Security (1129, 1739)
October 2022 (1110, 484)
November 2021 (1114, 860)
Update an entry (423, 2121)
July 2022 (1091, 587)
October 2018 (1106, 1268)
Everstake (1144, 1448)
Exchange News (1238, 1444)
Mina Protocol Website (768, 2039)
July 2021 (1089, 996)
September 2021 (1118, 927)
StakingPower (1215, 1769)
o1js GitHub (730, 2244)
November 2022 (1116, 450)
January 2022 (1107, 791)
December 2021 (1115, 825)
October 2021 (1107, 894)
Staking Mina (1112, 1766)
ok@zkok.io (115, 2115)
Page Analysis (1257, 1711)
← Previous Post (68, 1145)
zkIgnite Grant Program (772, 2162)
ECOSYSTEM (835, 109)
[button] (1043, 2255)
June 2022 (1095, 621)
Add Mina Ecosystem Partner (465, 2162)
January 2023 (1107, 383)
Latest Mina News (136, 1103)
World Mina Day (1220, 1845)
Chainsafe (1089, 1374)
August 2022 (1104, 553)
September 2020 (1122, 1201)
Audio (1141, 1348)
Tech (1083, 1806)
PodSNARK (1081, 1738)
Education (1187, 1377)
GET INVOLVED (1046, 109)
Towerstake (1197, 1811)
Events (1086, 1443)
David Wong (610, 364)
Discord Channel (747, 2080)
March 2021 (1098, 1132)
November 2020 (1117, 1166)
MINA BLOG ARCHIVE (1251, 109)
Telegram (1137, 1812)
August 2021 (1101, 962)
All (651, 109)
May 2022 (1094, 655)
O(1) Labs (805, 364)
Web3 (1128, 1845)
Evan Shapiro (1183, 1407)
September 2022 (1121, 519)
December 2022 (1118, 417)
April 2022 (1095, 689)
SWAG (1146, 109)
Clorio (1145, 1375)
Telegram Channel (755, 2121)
++++++
Write down exactly the line with "November 2020 (1117, 1166)", then each line after it through the end of the data.

November 2020 (1117, 1166)
MINA BLOG ARCHIVE (1251, 109)
Telegram (1137, 1812)
August 2021 (1101, 962)
All (651, 109)
May 2022 (1094, 655)
O(1) Labs (805, 364)
Web3 (1128, 1845)
Evan Shapiro (1183, 1407)
September 2022 (1121, 519)
December 2022 (1118, 417)
April 2022 (1095, 689)
SWAG (1146, 109)
Clorio (1145, 1375)
Telegram Channel (755, 2121)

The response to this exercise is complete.